Harvard University historian Lizabeth Cohen will examine the role of government and private enterprise in renewing urban areas in a University Lecture, “Struggling to Save America’s Cities in the Suburban Age: Urban Renewal Reconsidered,” Nov. 14 at 4:30 p.m. in Rhodes-Rawlings Auditorium, Klarman Hall.
“This lecture will appeal to anyone who cares about the fate of American cities,” said Ray Jayawardhana, the Harold Tanner Dean of the College of Arts and Sciences.
Cohen’s historical research is more relevant today than ever, added J. Meejin Yoon, B.Arch. ’95, the Gale and Ira Drukier Dean of the College of Architecture, Art and Planning, which is collaborating on the University Lecture. “It explores how past debates on the weighing of private interests against public good had a permanent imprint on our cities,” she said.

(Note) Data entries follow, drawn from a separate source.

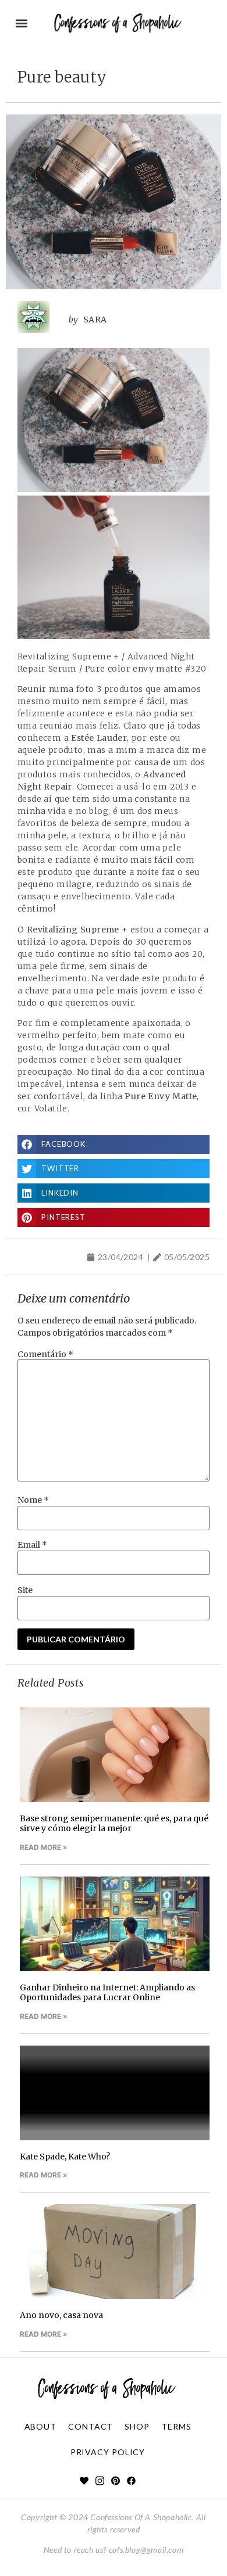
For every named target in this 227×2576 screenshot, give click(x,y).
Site (25, 1590)
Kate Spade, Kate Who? (65, 2156)
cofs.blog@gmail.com (146, 2550)
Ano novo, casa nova (61, 2315)
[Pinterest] (115, 2480)
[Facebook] (131, 2480)
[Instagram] (99, 2480)
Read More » (44, 1847)
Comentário (45, 1354)
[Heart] (84, 2480)
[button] (21, 23)
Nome (33, 1500)
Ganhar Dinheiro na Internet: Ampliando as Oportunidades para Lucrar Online (107, 1992)
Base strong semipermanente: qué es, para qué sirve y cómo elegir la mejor (114, 1823)
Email (32, 1545)
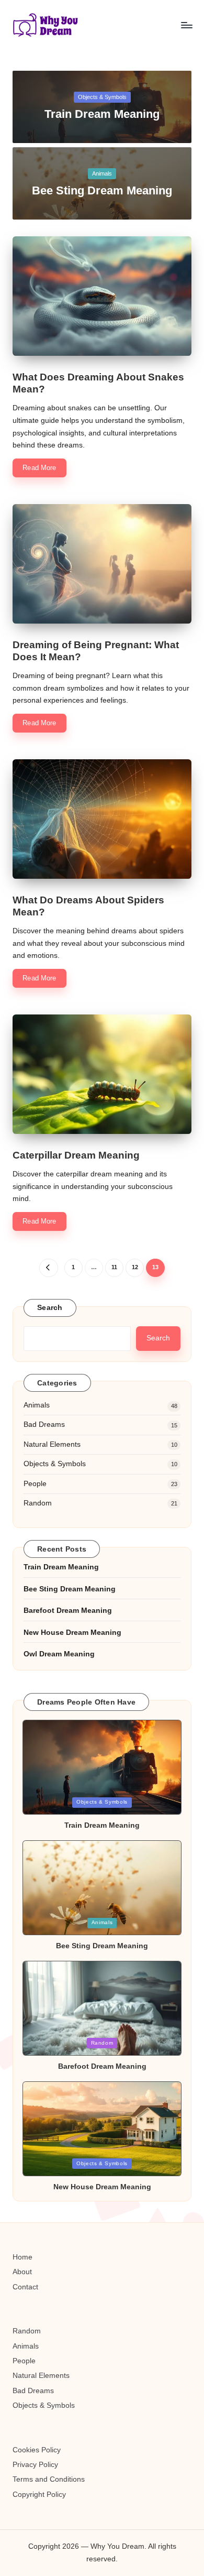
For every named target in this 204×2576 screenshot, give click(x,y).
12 (135, 1267)
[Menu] (186, 25)
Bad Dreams (44, 1424)
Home (22, 2257)
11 (114, 1267)
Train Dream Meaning (102, 114)
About (22, 2272)
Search (50, 1308)
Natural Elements (52, 1444)
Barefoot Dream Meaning (68, 1610)
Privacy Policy (35, 2465)
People (35, 1484)
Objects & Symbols (102, 97)
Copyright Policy (39, 2494)
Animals (102, 173)
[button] (48, 1268)
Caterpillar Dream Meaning (76, 1155)
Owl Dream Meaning (59, 1654)
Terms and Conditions (49, 2479)
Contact (25, 2287)
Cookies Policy (37, 2450)
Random (38, 1503)
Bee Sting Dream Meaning (102, 190)
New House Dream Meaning (72, 1632)
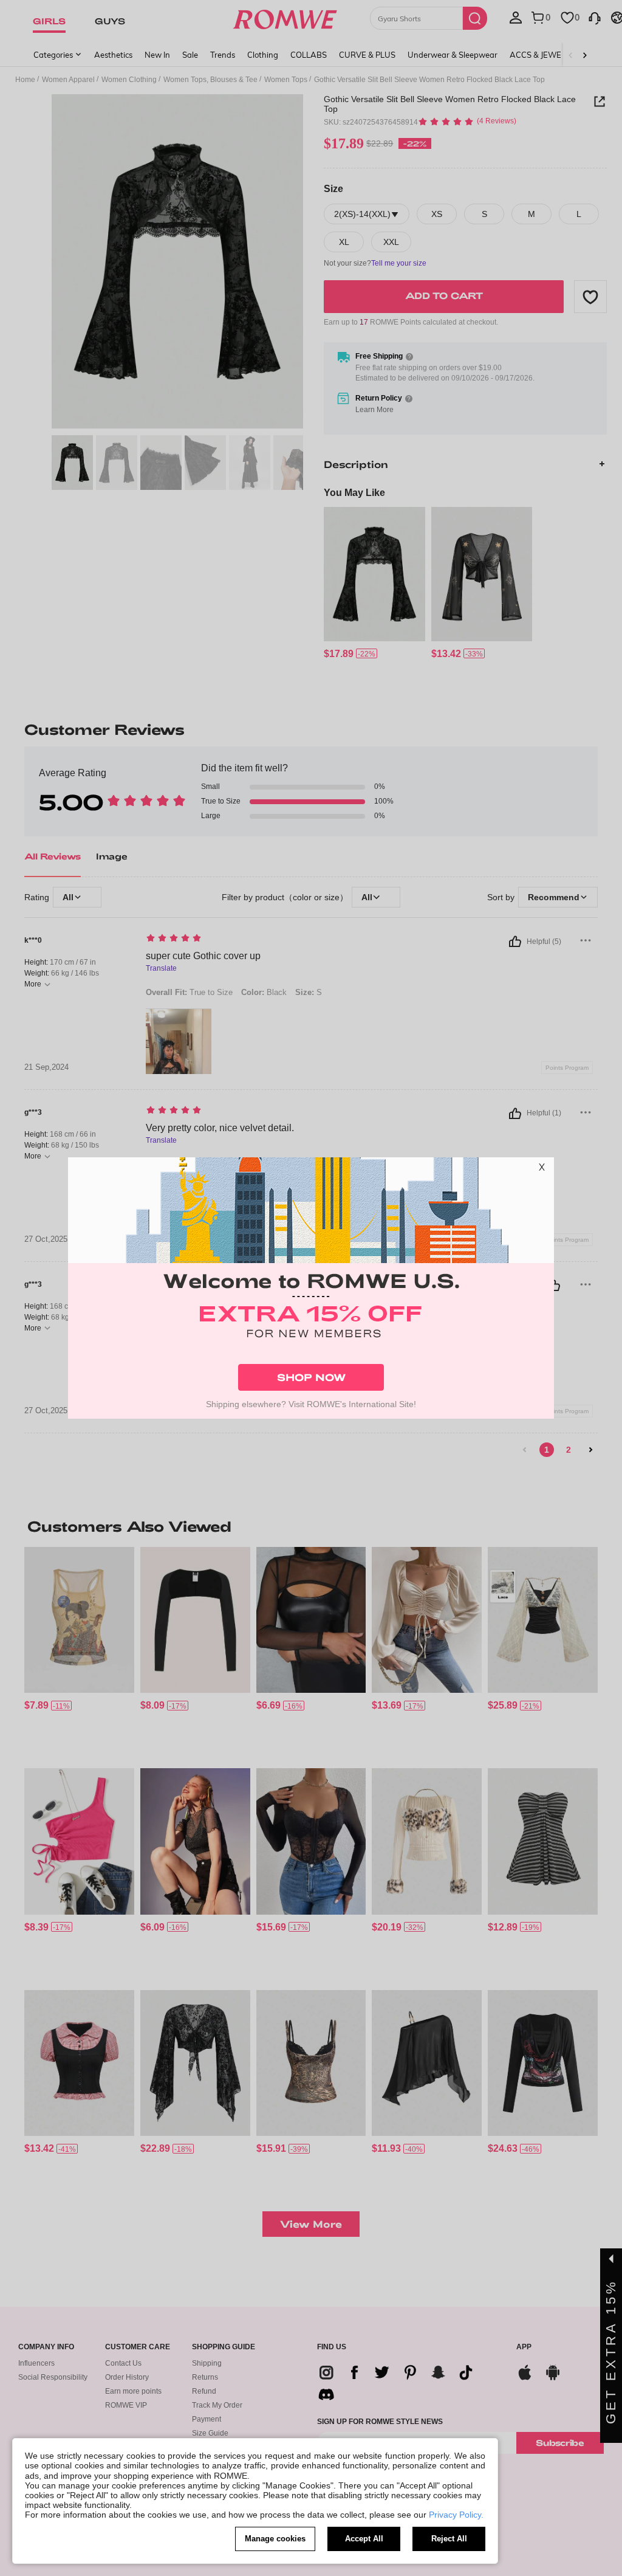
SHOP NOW (311, 1377)
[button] (542, 1169)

In her talk, Cohen will draw from the larger discussion of urban history and city health in her new book, “Saving America’s Cities: Ed Logue and the Struggle to Renew Urban America in the Suburban Age.” Logue, a Yale-trained lawyer, was instrumental in the revitalization of Boston and parts of New York state from the 1950s to the 1980s. His career tracked the shift from government-funded public programs after World War II to private interests later in the 20th century.
Cohen is the Howard Mumford Jones Professor of American Studies at Harvard and a Harvard University Distinguished Professor in the Department of History. She was the dean of the Radcliffe Institute for Advanced Study from 2011 to 2018. Her previous books include the Pulitzer Prize finalist “Making a New Deal: Industrial Workers in Chicago, 1919-1939” and “A Consumers’ Republic: The Politics of Mass Consumption in Postwar America.”
The lecture is sponsored by the Cornell University Lectures Committee and the College of Arts and Sciences, as well as the Departments of History and Government and the American Studies Program in A&S.